Son troisième livre est une réflexion sur la nécessité de la participation des islamistes à la politique
La fusion se fait avec la bénédiction du ministre de l'Intérieur de l'époque, Driss Basri, qui voulait les garder sous contrôle. En d’autres termes, il voulait s’assurer que tout en reconnaissant le roi comme commandeur des croyants, ils ne chercheraient pas à contester directement son leadership religieux.
Le MPDC, qui était une coquille vide, se voit investi et revitalisé par des masses de militants engagés.
En 1997, Saâdeddine el-Othmani connaît sa première expérience électorale. Non qu'il se soit présenté de sa propre initiative, mais « poussé par le parti », se plait-il à répéter. Il obtient son siège au parlement et œuvre à l'intégration des différents mouvements islamiques dans le nouveau parti qui deviendra un an plus tard le PJD.
Car au moment où son parti se prépare à sa première expérience électorale, Saâdeddine el-Othmani écrit un livre, Jurisprudence de la participation politique chez Ibn Taymiyya (un théologien musulman du XIIIe siècle), dans lequel le futur chef du gouvernement justifie la nécessité de la participation politique. « Ceci, au moment où d'autres factions du Mouvement unicité et réforme (MUR) s'opposaient à la participation. Ce livre fera changer d'avis un certain nombre de militants qui s'engageront dans la vie politique », confie notre interlocuteur.
Cinq ans plus tard, lors des élections de 2002, les premières après l’arrivée au pouvoir de Mohammed VI, le PJD décrochera 42 sièges au parlement. Mais l'ascension fulgurante que connaît le parti sera rapidement stoppée.
La rupture de 2003
Le 16 mai 2003, les attentats de Casablanca font 33 victimes. Pointé du doigt pour sa responsabilité morale, le PJD est menacé de dissolution. Dans ce contexte difficile, les militants du parti décident, en 2004, d’élire Saâdeddine el-Othmani secrétaire général du parti à 1 268 voix contre... 295 pour Abdelilah Benkirane.
Homme de confiance de Abdelkrim El Khatib, Saâdeddine el-Othmani prendra des gants pour mettre à l'écart les éléments les plus radicaux, d'abord en les isolant au sein du parti, puis en les éloignant des sphères organisationnelles. Il adopte pour modèle l'AKP turc, dont le PJD s'inspire ouvertement.
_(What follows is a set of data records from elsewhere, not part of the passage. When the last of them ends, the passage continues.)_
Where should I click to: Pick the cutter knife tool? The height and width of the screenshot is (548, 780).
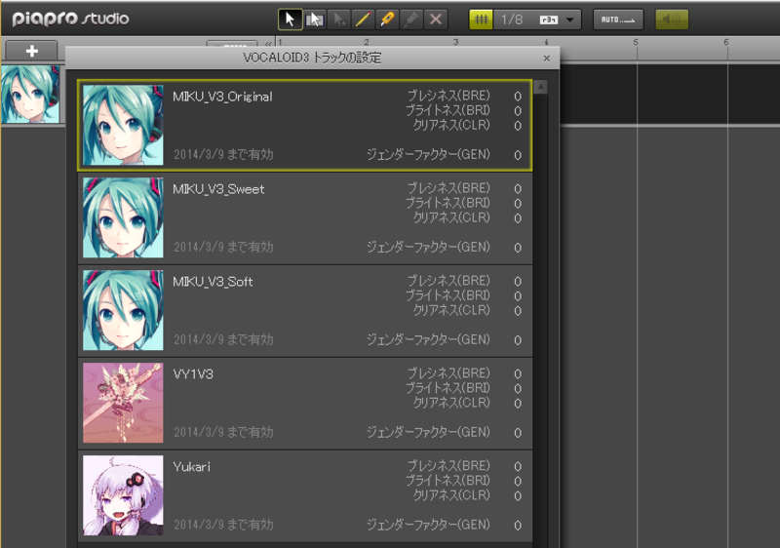coord(387,20)

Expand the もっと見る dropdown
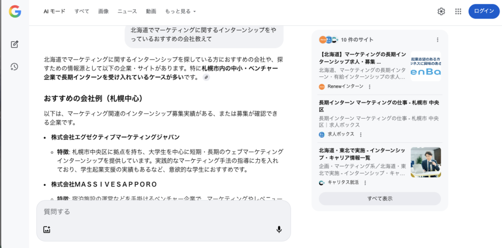click(x=180, y=11)
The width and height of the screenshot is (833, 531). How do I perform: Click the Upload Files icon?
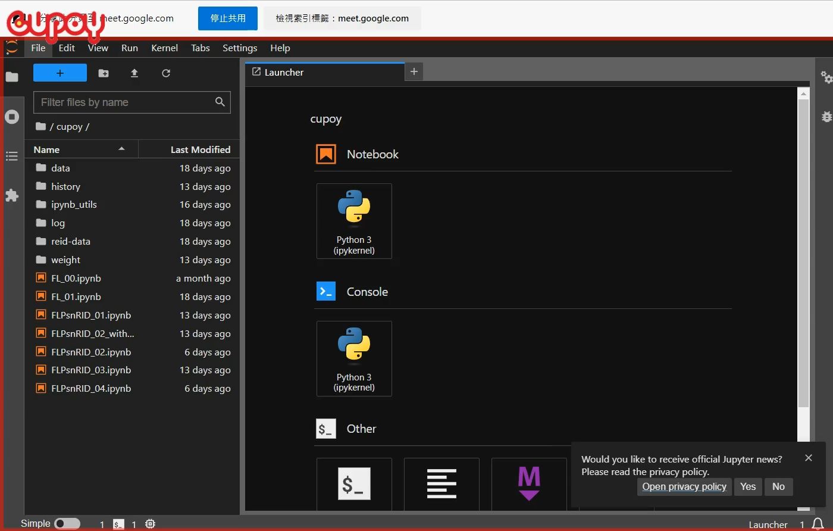pyautogui.click(x=134, y=73)
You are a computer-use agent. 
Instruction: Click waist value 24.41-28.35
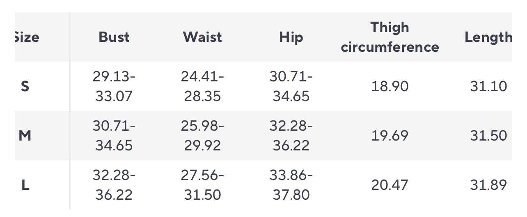(202, 86)
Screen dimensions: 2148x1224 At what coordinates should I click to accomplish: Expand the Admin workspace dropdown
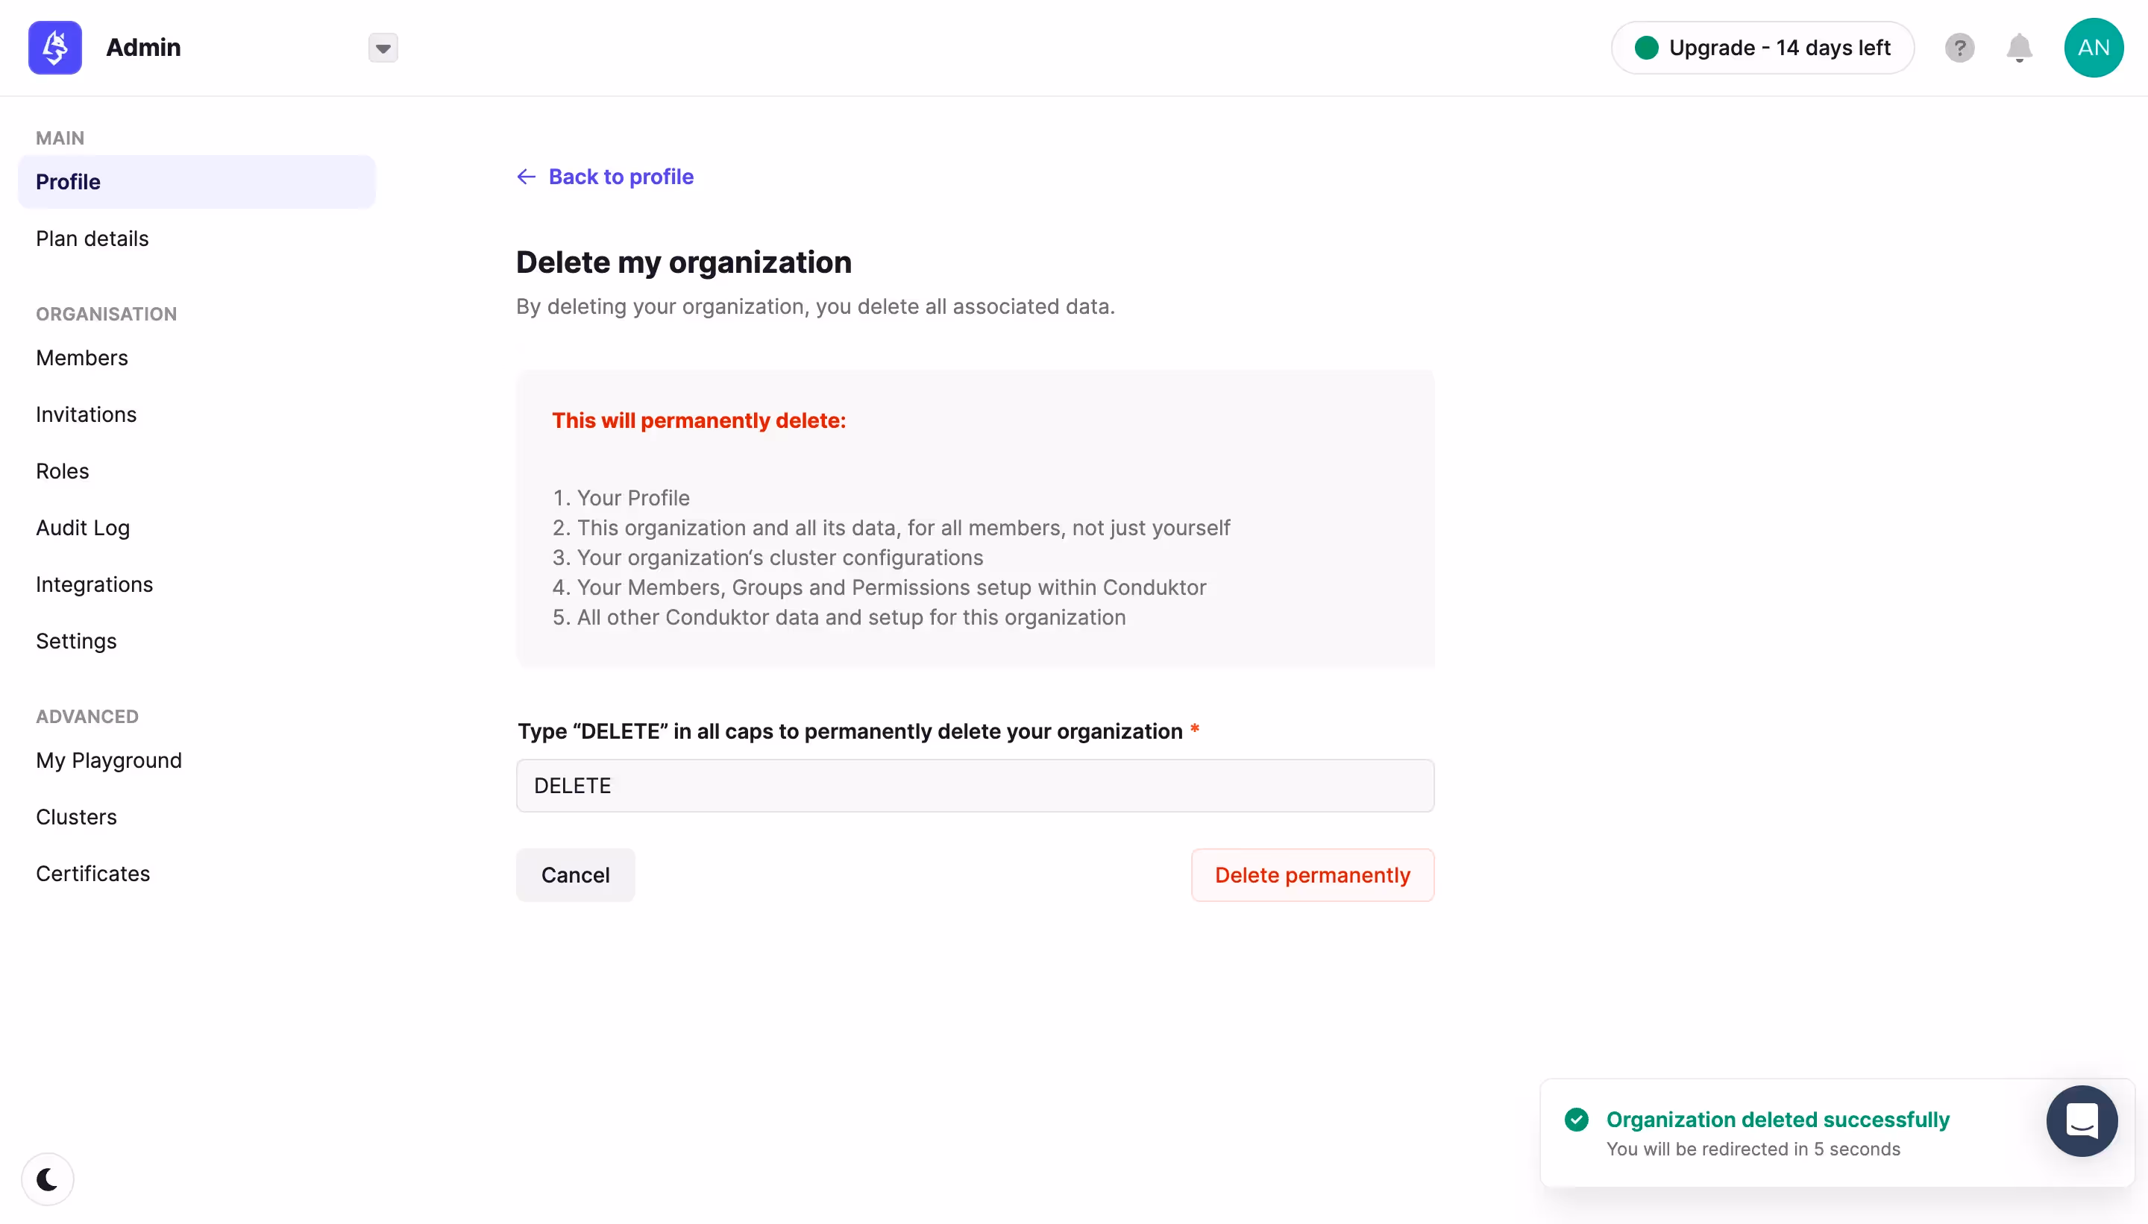384,48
Durant son mandat de secrétaire général, el-Othmani tend à normaliser un parti regardé avec suspicion. Lors des élections législatives de 2007, le parti arrive en deuxième position avec 46 sièges. Mais au lieu de participer au gouvernement, il préfère rester dans l'opposition. Un choix tactique mal compris à l'époque, qui finira toutefois par payer. Un an plus tard, Saâdeddine el-Othmani passera le relais à Abdelilah Benkirane.
En 2012, dans le contexte des printemps arabes, le PJD arrive vainqueur aux élections législatives. Abdelilah Benkirane forme son cabinet, dans lequel Saâdeddine el-Othmani officie en tant que ministre des Affaires étrangères jusqu'au remaniement de 2013.
Au lendemain de sa désignation en tant que chef du gouvernement, et après cinq mois de blocage des négociations, le nouveau Premier ministre sait l'ampleur de la tâche qui l'attend.
Le PJD souhaite reconduire la majorité sortante, une alliance hétéroclite de quatre formations rassemblant islamistes, libéraux et ex-communistes. Mais il a peur de se retrouver isolé au sein du nouveau gouvernement face aux partis proches du palais (le Rassemblement national des indépendants, le Mouvement populaire, l’Union constitutionnelle et l’Union socialiste des forces populaires).
De leur côté, le RNI et ses alliés estiment que s’ils n’entrent pas en bloc au sein du gouvernement, ils ne pourront pas faire le poids face au PJD. Il ne reste plus qu’à el-Othmani à trouver une sortie de crise…
Réponse d’ici à quinze jours, le délai qui lui a été accordé par le roi Mohammed VI pour former le gouvernement.